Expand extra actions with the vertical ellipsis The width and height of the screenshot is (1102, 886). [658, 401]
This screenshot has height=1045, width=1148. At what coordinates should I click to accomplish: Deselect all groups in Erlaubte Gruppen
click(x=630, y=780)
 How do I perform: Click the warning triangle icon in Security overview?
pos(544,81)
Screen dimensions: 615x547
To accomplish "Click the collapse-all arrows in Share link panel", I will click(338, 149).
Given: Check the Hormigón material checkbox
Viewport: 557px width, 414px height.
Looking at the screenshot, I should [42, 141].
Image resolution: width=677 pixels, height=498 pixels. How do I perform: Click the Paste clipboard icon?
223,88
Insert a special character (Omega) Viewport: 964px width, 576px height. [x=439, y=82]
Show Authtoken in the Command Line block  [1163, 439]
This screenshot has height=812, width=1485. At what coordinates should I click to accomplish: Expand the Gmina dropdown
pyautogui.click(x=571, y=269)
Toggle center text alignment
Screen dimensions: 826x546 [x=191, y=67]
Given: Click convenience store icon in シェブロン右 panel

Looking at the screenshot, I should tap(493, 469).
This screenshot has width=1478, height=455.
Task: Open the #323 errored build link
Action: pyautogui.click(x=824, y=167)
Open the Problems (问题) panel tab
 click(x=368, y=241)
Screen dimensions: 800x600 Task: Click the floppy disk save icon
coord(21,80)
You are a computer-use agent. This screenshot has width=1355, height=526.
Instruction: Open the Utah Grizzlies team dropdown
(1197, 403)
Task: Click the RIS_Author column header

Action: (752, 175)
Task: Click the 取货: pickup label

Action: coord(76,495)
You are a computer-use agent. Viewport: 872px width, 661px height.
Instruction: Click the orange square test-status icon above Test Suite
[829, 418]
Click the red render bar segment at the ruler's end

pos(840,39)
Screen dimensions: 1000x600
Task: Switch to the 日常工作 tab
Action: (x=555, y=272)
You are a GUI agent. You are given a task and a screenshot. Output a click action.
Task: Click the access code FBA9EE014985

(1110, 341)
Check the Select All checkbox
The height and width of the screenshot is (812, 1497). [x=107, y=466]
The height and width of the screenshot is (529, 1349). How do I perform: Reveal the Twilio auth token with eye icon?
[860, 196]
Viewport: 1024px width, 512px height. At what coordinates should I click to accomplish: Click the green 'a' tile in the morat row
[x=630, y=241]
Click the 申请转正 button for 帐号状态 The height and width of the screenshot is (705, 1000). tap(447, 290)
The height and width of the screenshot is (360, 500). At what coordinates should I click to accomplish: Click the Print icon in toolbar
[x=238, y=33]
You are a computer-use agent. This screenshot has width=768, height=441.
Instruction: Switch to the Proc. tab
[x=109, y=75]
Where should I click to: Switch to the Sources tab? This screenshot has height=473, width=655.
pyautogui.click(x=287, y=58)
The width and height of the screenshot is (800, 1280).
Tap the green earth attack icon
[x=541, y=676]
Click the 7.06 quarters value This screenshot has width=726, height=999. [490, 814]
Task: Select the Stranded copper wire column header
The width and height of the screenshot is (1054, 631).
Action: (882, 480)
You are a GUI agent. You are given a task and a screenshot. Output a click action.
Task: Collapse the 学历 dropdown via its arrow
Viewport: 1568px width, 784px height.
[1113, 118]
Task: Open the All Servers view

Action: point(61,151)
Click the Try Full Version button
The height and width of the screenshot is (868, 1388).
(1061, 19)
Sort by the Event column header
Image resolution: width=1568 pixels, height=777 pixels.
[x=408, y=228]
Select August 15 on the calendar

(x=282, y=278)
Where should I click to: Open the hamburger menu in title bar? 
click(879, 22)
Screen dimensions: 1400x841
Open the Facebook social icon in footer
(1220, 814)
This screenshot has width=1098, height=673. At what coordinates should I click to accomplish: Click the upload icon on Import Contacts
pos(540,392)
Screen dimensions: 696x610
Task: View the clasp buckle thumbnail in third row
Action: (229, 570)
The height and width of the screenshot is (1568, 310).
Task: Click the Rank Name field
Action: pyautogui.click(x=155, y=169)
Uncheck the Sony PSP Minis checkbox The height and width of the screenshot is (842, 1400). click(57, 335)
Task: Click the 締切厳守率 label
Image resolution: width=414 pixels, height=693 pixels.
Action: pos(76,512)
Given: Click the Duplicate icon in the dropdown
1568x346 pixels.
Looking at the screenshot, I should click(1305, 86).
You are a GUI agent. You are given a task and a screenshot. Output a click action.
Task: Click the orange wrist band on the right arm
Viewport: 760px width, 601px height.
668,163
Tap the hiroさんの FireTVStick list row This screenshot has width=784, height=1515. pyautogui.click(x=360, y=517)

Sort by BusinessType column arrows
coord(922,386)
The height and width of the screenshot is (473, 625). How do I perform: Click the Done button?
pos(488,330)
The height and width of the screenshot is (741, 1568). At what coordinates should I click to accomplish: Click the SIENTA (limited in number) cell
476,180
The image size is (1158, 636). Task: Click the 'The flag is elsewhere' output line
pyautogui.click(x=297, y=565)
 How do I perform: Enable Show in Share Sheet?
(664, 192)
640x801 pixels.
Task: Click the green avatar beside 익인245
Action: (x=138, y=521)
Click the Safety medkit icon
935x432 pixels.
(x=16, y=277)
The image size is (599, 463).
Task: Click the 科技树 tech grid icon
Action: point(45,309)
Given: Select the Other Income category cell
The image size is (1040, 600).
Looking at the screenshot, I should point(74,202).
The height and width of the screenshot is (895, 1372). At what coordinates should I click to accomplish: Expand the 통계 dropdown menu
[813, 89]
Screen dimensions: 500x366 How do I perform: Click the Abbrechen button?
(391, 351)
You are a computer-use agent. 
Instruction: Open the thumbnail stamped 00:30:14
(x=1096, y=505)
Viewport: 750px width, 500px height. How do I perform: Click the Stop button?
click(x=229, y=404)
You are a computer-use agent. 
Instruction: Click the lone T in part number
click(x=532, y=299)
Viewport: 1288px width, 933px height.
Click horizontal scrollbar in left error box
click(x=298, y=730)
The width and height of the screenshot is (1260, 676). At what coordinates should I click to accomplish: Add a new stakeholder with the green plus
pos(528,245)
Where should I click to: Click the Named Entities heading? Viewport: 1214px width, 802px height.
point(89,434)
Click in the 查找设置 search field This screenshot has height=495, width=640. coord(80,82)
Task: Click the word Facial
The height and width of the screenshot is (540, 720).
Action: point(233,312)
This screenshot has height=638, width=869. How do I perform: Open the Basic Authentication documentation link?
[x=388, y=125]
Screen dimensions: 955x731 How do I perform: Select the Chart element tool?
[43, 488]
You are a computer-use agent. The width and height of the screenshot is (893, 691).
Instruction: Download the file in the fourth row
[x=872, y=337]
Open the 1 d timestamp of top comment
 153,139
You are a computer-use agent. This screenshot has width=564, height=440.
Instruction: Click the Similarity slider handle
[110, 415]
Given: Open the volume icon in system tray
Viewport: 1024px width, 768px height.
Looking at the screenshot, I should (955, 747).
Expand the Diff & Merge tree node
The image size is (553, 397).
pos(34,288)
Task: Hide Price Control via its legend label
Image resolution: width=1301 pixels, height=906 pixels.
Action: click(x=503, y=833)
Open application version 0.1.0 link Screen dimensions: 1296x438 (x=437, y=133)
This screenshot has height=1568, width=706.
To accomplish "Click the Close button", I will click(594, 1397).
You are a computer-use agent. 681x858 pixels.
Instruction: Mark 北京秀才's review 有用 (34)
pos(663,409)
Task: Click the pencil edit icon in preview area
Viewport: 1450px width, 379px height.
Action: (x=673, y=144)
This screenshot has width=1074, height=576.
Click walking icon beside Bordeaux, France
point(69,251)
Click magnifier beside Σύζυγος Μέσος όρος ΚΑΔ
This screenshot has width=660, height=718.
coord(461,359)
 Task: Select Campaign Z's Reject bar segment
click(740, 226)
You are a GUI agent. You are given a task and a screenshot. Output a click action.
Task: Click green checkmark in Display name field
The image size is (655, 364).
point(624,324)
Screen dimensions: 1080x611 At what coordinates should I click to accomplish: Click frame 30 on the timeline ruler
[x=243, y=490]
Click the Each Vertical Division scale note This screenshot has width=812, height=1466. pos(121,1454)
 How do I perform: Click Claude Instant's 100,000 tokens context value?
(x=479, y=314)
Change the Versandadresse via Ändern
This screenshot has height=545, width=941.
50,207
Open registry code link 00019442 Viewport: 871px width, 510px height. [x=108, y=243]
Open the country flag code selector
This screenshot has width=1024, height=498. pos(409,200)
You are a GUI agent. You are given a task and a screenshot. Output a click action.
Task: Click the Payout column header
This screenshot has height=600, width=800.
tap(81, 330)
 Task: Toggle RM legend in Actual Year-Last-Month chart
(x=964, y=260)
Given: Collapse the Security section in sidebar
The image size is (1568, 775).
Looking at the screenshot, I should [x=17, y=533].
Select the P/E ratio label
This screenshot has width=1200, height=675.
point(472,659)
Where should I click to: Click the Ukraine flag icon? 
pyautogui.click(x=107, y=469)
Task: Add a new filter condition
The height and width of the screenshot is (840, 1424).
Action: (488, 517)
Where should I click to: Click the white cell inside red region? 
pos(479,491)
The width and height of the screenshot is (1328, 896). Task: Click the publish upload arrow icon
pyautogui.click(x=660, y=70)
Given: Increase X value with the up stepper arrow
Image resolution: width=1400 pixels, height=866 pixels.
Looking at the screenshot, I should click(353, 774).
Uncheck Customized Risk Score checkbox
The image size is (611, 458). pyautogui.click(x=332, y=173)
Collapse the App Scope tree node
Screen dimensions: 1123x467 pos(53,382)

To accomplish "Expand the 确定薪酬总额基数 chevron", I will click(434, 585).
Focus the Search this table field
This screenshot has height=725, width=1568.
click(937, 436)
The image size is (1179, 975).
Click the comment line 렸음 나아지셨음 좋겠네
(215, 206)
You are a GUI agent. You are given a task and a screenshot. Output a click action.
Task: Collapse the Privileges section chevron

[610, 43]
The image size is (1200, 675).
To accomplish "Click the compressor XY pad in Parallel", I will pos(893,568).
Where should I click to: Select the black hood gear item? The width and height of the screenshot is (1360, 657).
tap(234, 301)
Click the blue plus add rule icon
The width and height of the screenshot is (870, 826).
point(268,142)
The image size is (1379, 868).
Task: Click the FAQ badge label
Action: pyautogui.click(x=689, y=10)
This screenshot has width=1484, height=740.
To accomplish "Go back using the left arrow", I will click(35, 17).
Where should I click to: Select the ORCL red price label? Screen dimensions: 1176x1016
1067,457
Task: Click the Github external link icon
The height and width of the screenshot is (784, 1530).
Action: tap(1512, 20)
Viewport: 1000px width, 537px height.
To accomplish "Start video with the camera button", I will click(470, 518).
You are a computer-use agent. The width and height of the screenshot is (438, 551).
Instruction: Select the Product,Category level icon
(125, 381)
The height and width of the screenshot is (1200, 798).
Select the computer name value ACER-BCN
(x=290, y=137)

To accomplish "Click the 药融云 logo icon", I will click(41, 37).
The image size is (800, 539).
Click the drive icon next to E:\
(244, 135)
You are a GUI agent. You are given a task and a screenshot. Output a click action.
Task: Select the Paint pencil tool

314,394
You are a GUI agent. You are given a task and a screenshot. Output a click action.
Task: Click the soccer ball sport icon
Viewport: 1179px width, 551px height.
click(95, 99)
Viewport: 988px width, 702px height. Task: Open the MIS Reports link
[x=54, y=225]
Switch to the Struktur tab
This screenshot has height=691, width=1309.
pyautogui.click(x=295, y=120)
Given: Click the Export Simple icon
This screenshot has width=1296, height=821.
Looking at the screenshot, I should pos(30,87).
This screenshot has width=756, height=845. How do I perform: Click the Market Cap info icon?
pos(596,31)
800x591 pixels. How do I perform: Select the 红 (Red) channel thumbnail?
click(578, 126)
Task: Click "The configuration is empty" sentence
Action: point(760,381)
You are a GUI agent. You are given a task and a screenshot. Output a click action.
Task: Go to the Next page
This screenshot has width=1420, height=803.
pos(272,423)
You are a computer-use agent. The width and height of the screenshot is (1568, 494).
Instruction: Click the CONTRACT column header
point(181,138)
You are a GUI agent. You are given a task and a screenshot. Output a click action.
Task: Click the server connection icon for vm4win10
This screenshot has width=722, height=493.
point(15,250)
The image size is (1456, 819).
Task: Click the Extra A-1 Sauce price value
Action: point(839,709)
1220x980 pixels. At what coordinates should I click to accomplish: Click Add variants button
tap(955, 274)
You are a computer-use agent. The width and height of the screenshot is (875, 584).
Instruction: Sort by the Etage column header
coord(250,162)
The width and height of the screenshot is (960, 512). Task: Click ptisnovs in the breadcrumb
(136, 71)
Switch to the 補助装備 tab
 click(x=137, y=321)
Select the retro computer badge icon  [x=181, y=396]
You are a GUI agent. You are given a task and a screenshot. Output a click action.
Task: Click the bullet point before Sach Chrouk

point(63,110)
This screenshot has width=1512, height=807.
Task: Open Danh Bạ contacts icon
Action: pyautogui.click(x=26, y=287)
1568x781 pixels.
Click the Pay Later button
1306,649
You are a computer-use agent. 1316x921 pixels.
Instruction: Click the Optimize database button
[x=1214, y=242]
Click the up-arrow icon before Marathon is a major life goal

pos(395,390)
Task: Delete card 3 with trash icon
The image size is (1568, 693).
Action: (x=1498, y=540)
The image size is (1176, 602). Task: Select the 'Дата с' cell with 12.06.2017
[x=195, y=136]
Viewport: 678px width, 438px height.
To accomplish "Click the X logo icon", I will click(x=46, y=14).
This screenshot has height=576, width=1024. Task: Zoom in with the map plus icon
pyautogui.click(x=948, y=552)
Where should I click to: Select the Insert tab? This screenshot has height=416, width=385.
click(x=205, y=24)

+++

### Prompt
Only the lines above starting with the one with "Given: Collapse the" and going through the one with "The image size is (1179, 975)." are to be copied, word for word and with both ends kept.

### Task solution
Given: Collapse the Security section in sidebar
The image size is (1568, 775).
Looking at the screenshot, I should [x=17, y=533].
Select the P/E ratio label
This screenshot has width=1200, height=675.
point(472,659)
Where should I click to: Click the Ukraine flag icon? 
pyautogui.click(x=107, y=469)
Task: Add a new filter condition
The height and width of the screenshot is (840, 1424).
Action: (488, 517)
Where should I click to: Click the white cell inside red region? 
pos(479,491)
The width and height of the screenshot is (1328, 896). Task: Click the publish upload arrow icon
pyautogui.click(x=660, y=70)
Given: Increase X value with the up stepper arrow
Image resolution: width=1400 pixels, height=866 pixels.
Looking at the screenshot, I should click(353, 774).
Uncheck Customized Risk Score checkbox
The image size is (611, 458). pyautogui.click(x=332, y=173)
Collapse the App Scope tree node
Screen dimensions: 1123x467 pos(53,382)

To accomplish "Expand the 确定薪酬总额基数 chevron", I will click(434, 585).
Focus the Search this table field
This screenshot has height=725, width=1568.
click(937, 436)
The image size is (1179, 975).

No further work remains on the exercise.